One of the U.S. Department of Energy’s national laboratories , Fermilab is dedicated to accelerator and particle physics and runs experiments to explain what can’t be observed directly. Most of the matter and energy in the universe are still a mystery. Fermilab scientists build large, complex tools to detect subatomic particles that hold clues about this dark matter and dark energy . Studying the smallest components of the universe also helps physicists understand what holds it together, as well as its history and what its future might be.
This is the sort of physics that intrigues Holmes and Lee. Both are part of the Compact Muon Solenoid (CMS) experiment, which searches for new particles (and new physics) at CERN’s Large Hadron Collider (LHC). Fermilab is home to the LHC Physics Center (LPC), whose Distinguished Researcher program chose them for its 2026 cohort of three senior scientists.
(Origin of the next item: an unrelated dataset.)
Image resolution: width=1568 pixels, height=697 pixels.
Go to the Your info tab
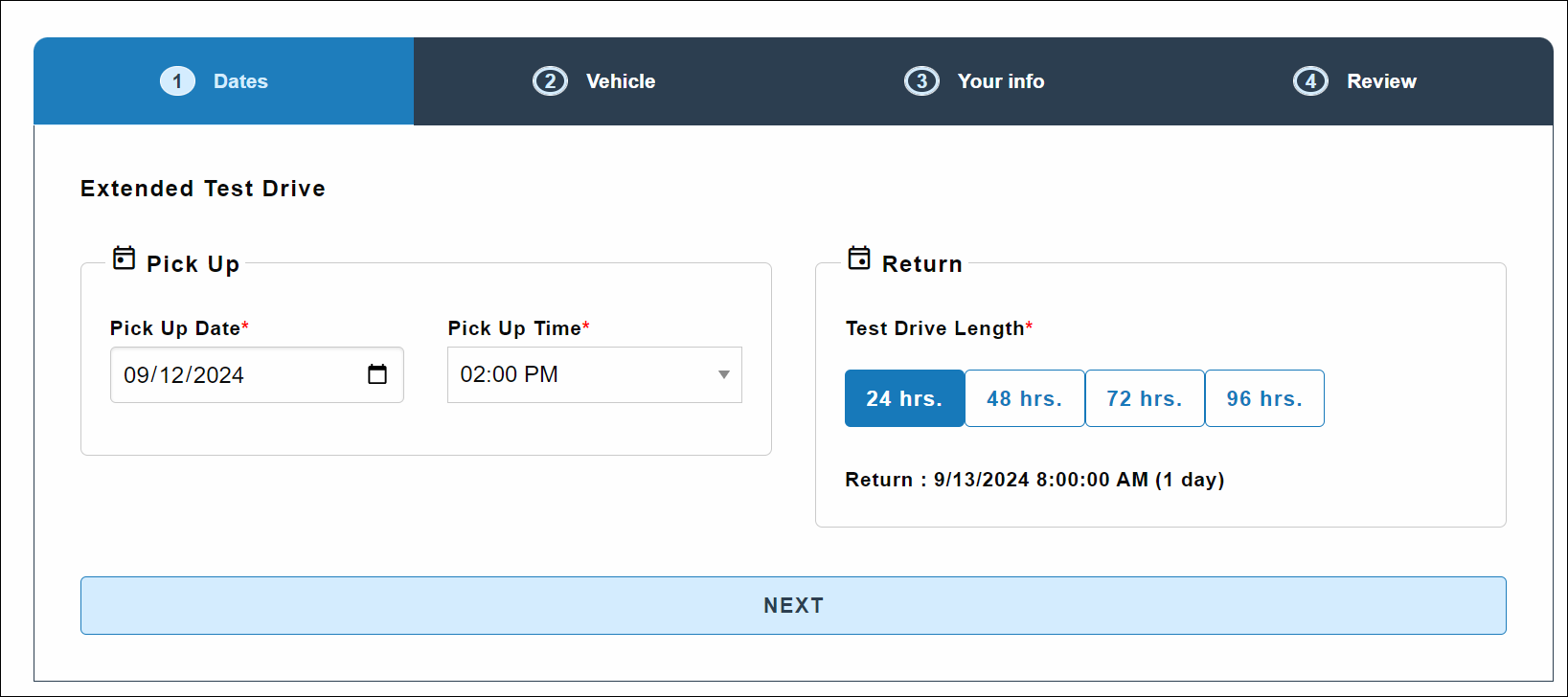(1001, 81)
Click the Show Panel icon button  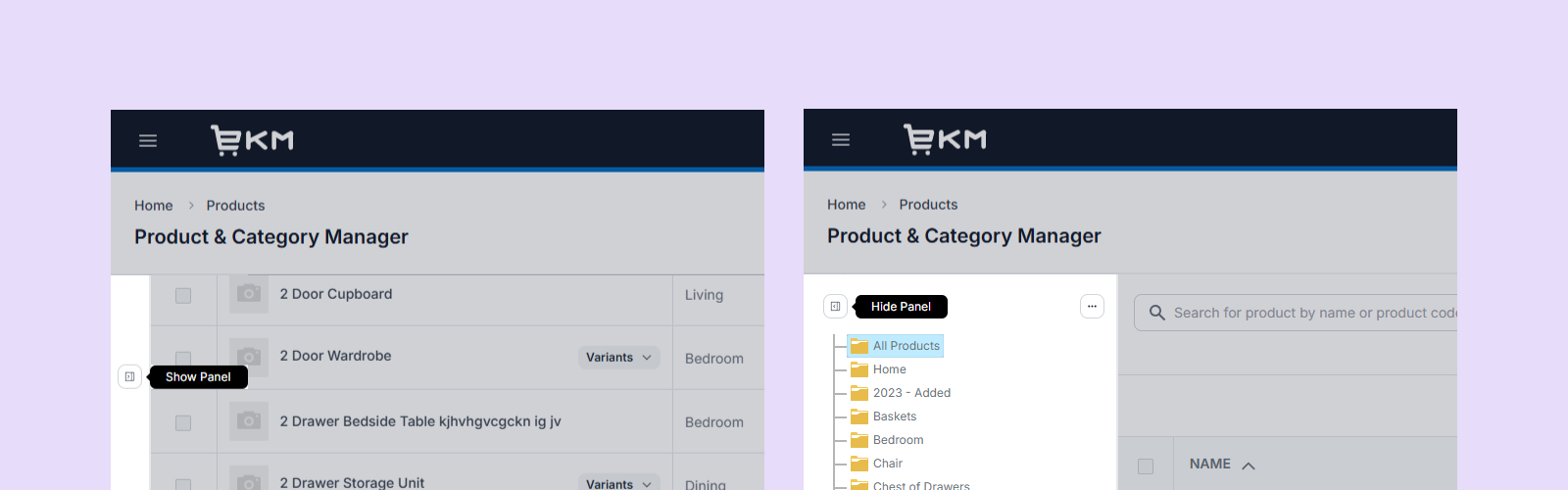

There are 700 U.S. physicists in the CMS collaboration. To support their research, the LPC develops analyses looking for new physics, runs working groups on various technical challenges, develops core software, and hosts seminar series and workshops.
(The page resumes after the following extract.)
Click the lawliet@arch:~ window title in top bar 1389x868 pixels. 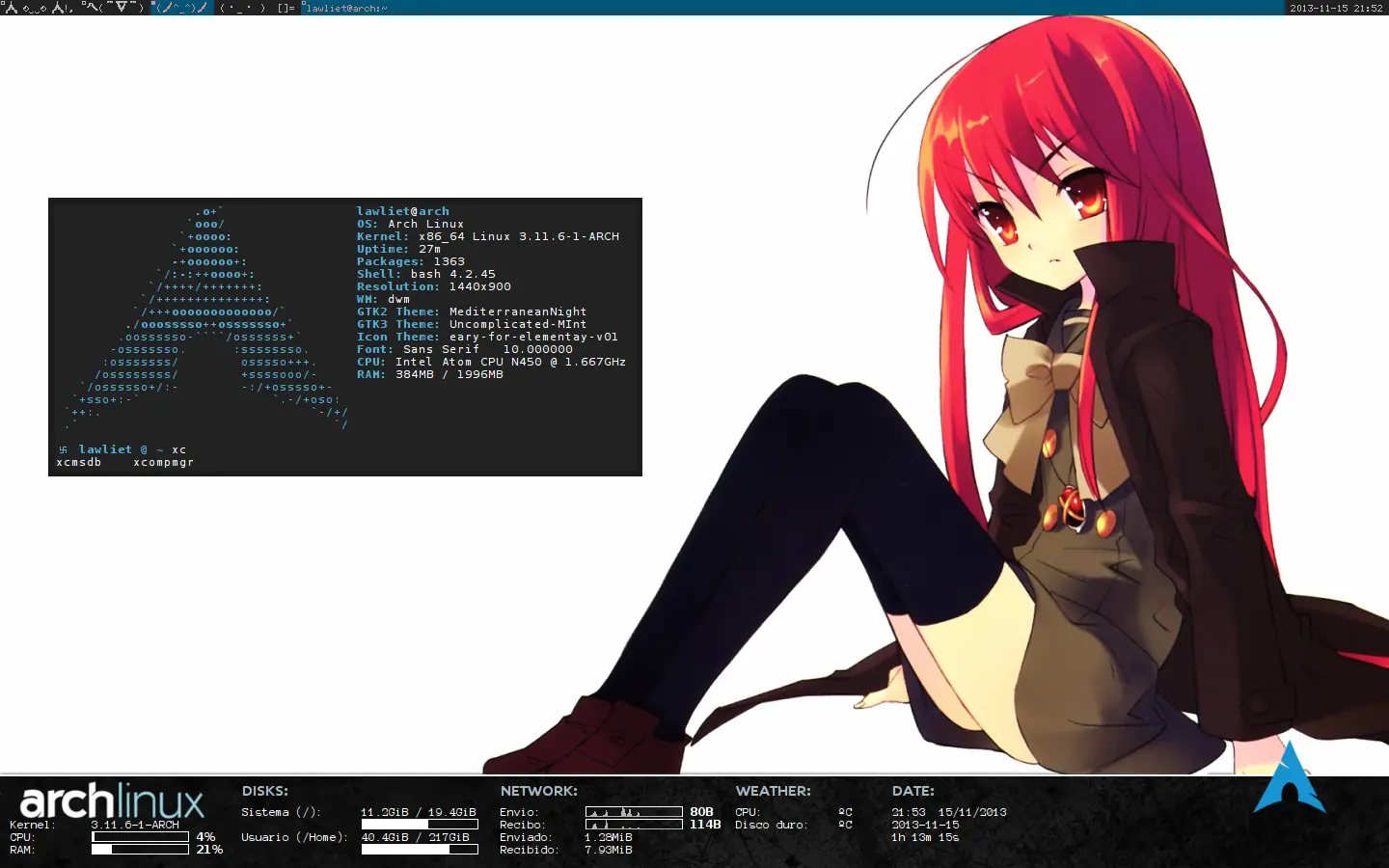[346, 8]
“The LPC serves as a collaboration hub for all of the U.S. members of the CMS experiment,” Holmes explained. “It also helps bring people physically together to do hardware work centered at Fermilab.”
For her and Lee, that includes work on the CMS outer tracker upgrade. Combined with an inner tracker, the outer tracker recreates the paths of charged particles as they travel through the detector. The LHC will upgrade to high-luminosity by 2030, ratcheting up the number of collisions and data it can produce. The upgrade will put more strain on the detector, so improving the trackers’ capabilities will ensure the CMS can keep up with the demand.
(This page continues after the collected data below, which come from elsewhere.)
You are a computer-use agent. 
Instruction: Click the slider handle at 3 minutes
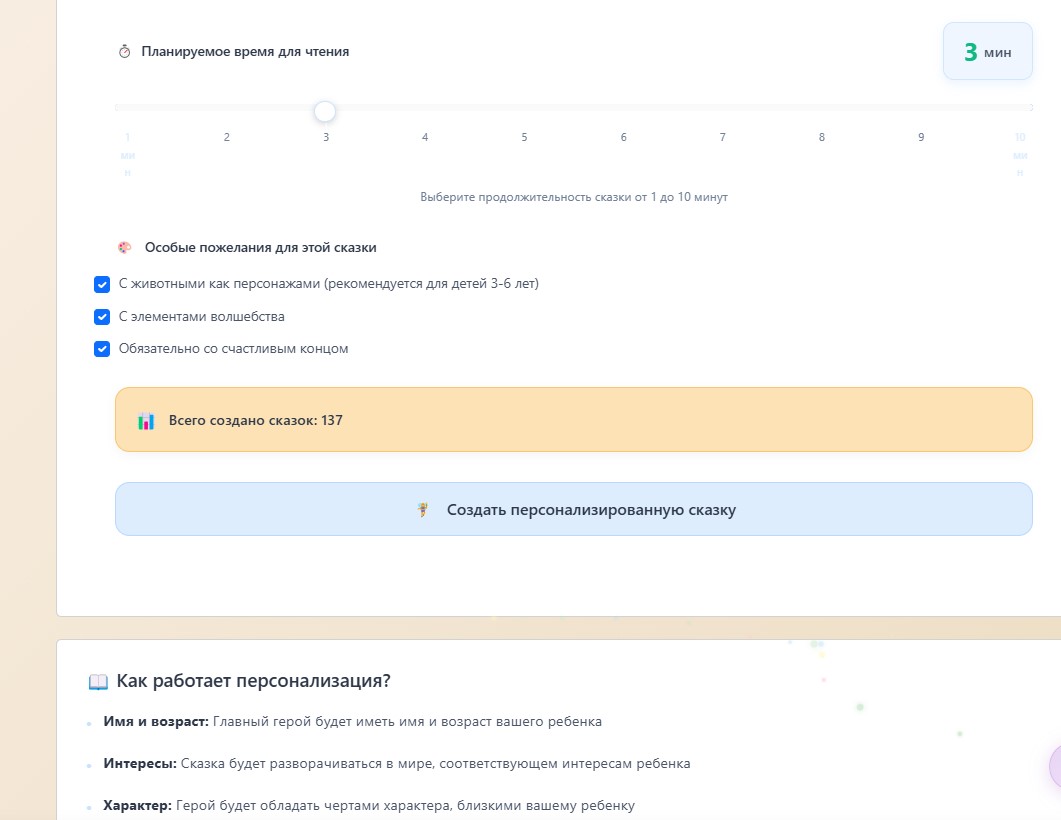[325, 112]
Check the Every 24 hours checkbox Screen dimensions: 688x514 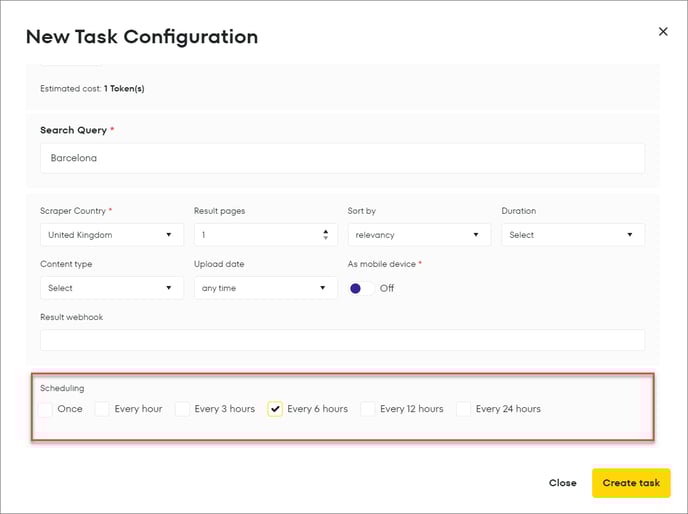(x=464, y=409)
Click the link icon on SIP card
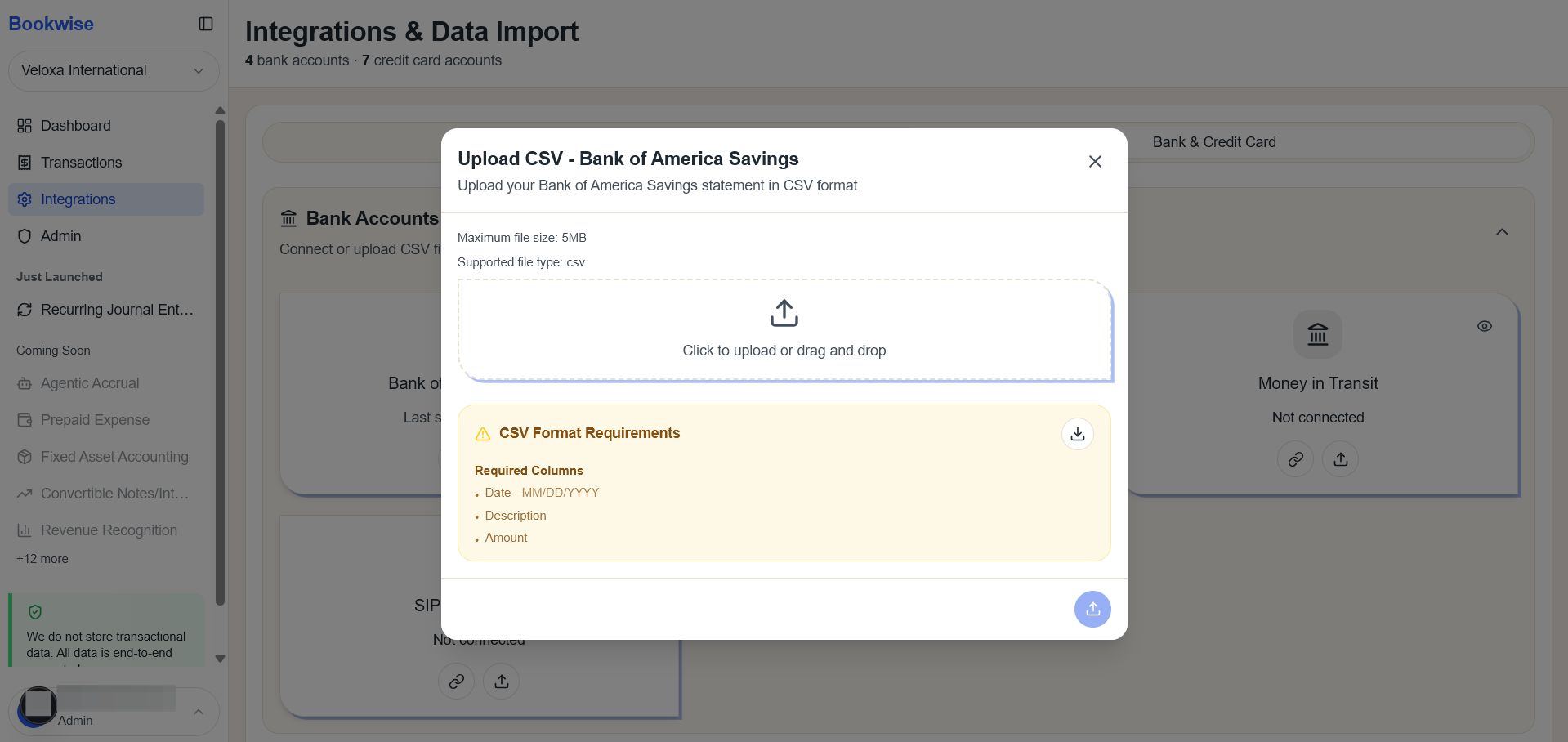1568x742 pixels. pyautogui.click(x=457, y=682)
“In addition to that, I’m excited to start thinking concretely not just about how to build this upgraded detector, but how we can fully take advantage of its new capabilities,” Holmes said. “I’d like to bring people together at Fermilab to work on developing a trigger menu (a list of signatures that will be used to select the ~.03% of collisions stored for analysis) that will enable us to target new physics in the coming years.”
In their Distinguished Researcher roles, she and Lee will work on the CMS upgrade, as well as search for new particles and plan for future colliders. Fermilab is the top candidate for a muon collider and Holmes and Lee help lead that effort . Holmes said the laboratory is a great environment for the project, with leadership and a critical mass of talent already in place.
The pair is actively encouraging more interest in this work, especially among up-and-coming physicists. Lee was chosen to give an inspirational talk as part of the Distinguished Researcher program, with an April workshop scheduled on machine learning for muon colliders. UT Physics Graduate Student Adam Vendrasco is working with him at Fermilab, and Postdoctoral Associate Daisy Kalra is there full-time to work with him and Holmes. They plan to host more students this summer for hands-on learning opportunities.
While Holmes and Lee will be at Fermilab 75 percent of the time this year, the balance will be spent with their campus research group to strengthen connections between the university and the national lab, a goal Holmes described as essential.
“Our job will be to help make the LPC the hub that it’s intended to be by bringing our students and postdocs with us and drawing in other users with exciting programming,” she said.